Victor Book of Concertos

Victor Book of Concertos

Victor Book of Concertos

Victor Book of Concertos

Excerpt

"ABOVE all," writes Charles Lamb, "these insufferable concertos and pieces of music, as they are called, do plague and embitter my apprehension." This comes from A Chapter on Ears, as fine a collection of prejudice and ignorance about music as anything one could compile from Dr. Johnson. It is a confession of the tone-deaf ("I have no ear," remarks Lamb unnecessarily), and as such is surpassed only by the declaration of the man who said he knew but two tunes: one was God Save the King and the other one wasn't.

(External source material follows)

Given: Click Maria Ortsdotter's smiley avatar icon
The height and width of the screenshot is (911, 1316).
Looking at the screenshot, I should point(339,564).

Of all large-scale symphonic forms, the concerto is the least calculated to plague or embitter anyone's apprehension. In essence it is a type of popular or public music -- a fact which, for a while, misled Ravel into thinking that a concerto must "not aim at profundity or dramatic effects." When Schumann capitulated to his publisher and allowed him to issue one of his piano sonatas under the misnomer Concerto Without Orchestra,Liszt objected to this "German error" on the ground that the work was too solitary and too intimate an inspiration to be called a concerto. In Liszt's opinion, "the title concerto . . . applied exclusively to pieces intended for public performance and, for this very reason, exacts certain conditions of effect. . . ." The concerto composers of the nineteenth century were especially given to the exploitation of these "conditions of effect," and, with a few notable exceptions, it was their fixed belief that a strong measure of ostentatious brilliance was necessarily entailed in such a "public representation." (This is another of the phrases Liszt used to define the essence of a concerto.)

Liszt had still another, and most important, objection to the title Concerto Without Orchestra. He considered it "illogical, since concerto means a reunion of concerted instruments." This is very nearly a fundamental definition, for the earliest and most elementary meaning of the word "concerto" is simply to play in concert. As early as the middle of the sixteenth century one can find an accompanying instrument described as the concerted or concerto instrument. It is the secondary instrument, playing together, or in concert with the lead.

So rudimentary a definition is soon lost even in early music. To play . . .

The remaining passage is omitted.